→ **SOURCE EXCERPT**:
Lastly, companies need to implement better monitoring and BCP / DR for their business. In the case of CrowdStrike, they should have had monitoring in place that immediately detected their products going offline and they should have had the ability to roll back or revert to the last known good state. Going a step further they could even change the behavior of their software where instead of causing a kernel panic that crashes the system, the OS recovers gracefully and automatically rolls back to the last known good state. However, the reality is sophisticated logic like this costs money to develop and it is difficult for development teams to justify this investment unless the company has felt a financial penalty for their failures.

Cloud environments still need to follow IT operations best practices by completing a business impact analysis and implementing a BCP / DR plan.

Contracts & Liability

Speaking of financial penalties, the big question is whether or not CrowdStrike can be held liable for the global outage. My guess is this will depend on what it says in their contracts. Most contracts have a clause that limits liability for both sides and so CrowdStrike could certainly face damages within those limits (probably only a few million at most). It is more likely CrowdStrike will face losses for new customers and existing customers that are up for contract renewal. Some customers will terminate their contracts. Others will negotiate better terms or expect larger discounts on renewal to make up for the outage. At most this will hit CrowdStrike for the next 3 to 5 years (depending on contract length) and then the pricing and terms will bounce back. It will be difficult for customers to exit CrowdStrike en masse because it is already a sunk cost and companies wont want to spend the time or energy to deploy a new technology. Some of the largest customers may have the best terms and ability to extract concessions from CrowdStrike, but overall I don’t think this will impact them for very long and I don’t think they will be held legally liable in any material sense.

Delta Lags Industry Standard

If CrowdStrike isn’t going to be held legally liable, what happens to Delta and their claimed lost $500M? Let’s look at some facts. First, as CrowdStrike has rightfully pointed out, Delta lagged the world for recovering from this event. They took about 20 times longer to get back to normal operations than other airlines and large companies. This points to clear underinvestment in identifying critical points of failure (their crew scheduling application) and developing sufficient plans to backup and recover if critical parts of their operation failed.

Second, Delta clearly hasn’t designed their operations for ease of management or resiliency. They have also failed to perform an adequate Business Impact Analysis (BIA) or properly test their BCP / DR plans. I don’t know any specifics about their underlying IT operations, but a few recommendations come to mind such as implementing active / active instances for critical services and moving to thin clients or PXE boot for airport kiosks and terminals. Remove the need for a human to touch any of these systems physically, and instead implement processes to remotely identify, manage and recover these systems from a variety of different failure scenarios. Clearly Delta has a big gap in their IT Operations processes and their customers suffered as a result.

→ **DIRECTIVES**:
#1 Decide whether each statement agrees with the CrowdStrike outage excerpt. For each, answer yes or no and quote the deciding words.
(a) The author estimates CrowdStrike's contract damages at no more than a few million.
(b) Delta took about ten times longer than other airlines to return to normal operations.
(c) The author claims to know the specifics of Delta's underlying IT operations.
#2 Extract the passage of the CrowdStrike outage excerpt starting with "Second, Delta clearly" and going on through "as a result.".
Rely only on the CrowdStrike outage excerpt.

→ **STORED RECORDS**:
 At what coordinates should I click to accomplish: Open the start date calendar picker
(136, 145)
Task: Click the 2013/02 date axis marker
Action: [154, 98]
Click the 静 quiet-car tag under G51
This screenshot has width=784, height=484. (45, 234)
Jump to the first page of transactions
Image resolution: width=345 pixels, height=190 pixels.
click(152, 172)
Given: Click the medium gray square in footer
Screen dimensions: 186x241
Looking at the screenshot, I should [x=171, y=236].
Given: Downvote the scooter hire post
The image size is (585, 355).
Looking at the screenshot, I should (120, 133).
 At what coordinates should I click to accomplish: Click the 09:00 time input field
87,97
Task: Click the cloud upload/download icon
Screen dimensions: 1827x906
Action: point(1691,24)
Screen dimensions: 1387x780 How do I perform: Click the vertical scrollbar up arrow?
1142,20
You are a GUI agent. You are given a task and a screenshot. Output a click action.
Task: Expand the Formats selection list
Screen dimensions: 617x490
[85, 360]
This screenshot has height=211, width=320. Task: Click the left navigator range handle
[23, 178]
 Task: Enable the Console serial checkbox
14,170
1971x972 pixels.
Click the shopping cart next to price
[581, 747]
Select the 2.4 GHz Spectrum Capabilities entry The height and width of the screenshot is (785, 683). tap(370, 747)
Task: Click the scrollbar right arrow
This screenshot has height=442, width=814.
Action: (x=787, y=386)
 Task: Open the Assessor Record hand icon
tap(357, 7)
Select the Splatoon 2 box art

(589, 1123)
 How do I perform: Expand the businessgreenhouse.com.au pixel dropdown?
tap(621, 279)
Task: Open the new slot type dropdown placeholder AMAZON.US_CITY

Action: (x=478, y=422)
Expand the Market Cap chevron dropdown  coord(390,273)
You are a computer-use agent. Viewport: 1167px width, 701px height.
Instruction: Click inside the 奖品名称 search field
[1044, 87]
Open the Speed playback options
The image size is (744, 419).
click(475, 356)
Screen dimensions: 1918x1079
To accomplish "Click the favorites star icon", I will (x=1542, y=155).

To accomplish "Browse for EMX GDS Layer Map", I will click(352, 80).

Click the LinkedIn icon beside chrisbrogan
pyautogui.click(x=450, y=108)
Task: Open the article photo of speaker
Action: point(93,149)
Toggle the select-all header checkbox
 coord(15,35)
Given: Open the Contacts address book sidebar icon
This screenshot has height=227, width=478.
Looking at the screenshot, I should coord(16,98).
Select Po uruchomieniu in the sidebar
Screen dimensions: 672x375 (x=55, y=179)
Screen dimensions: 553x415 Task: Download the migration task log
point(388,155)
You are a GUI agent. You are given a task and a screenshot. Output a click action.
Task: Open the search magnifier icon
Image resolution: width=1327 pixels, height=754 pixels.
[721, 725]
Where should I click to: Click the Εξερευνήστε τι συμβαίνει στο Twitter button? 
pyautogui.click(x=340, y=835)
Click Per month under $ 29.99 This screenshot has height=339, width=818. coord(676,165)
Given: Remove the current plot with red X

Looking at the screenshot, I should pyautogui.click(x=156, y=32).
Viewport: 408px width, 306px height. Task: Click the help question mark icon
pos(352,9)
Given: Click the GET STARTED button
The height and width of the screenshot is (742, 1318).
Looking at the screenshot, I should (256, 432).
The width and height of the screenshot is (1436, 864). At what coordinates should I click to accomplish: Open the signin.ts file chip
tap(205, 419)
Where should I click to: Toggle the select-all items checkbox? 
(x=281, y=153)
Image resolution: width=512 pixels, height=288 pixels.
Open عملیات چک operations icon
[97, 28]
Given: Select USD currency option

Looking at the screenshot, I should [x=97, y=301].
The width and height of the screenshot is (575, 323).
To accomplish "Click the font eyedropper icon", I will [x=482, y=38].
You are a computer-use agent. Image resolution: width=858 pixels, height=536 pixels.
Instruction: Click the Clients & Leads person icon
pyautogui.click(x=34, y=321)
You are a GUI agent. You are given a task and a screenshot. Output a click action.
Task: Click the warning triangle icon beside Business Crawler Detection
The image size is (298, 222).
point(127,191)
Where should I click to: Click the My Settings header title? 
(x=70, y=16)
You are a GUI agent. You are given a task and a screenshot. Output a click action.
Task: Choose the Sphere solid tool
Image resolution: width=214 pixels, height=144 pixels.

→ **TASK SOLUTIONS**:
#1
(a) Yes: "probably only a few million at most"
(b) No: "They took about 20 times longer to get back to normal operations than other airlines and large companies."
(c) No: "I don’t know any specifics about their underlying IT operations"

#2
Second, Delta clearly hasn’t designed their operations for ease of management or resiliency. They have also failed to perform an adequate Business Impact Analysis (BIA) or properly test their BCP / DR plans. I don’t know any specifics about their underlying IT operations, but a few recommendations come to mind such as implementing active / active instances for critical services and moving to thin clients or PXE boot for airport kiosks and terminals. Remove the need for a human to touch any of these systems physically, and instead implement processes to remotely identify, manage and recover these systems from a variety of different failure scenarios. Clearly Delta has a big gap in their IT Operations processes and their customers suffered as a result.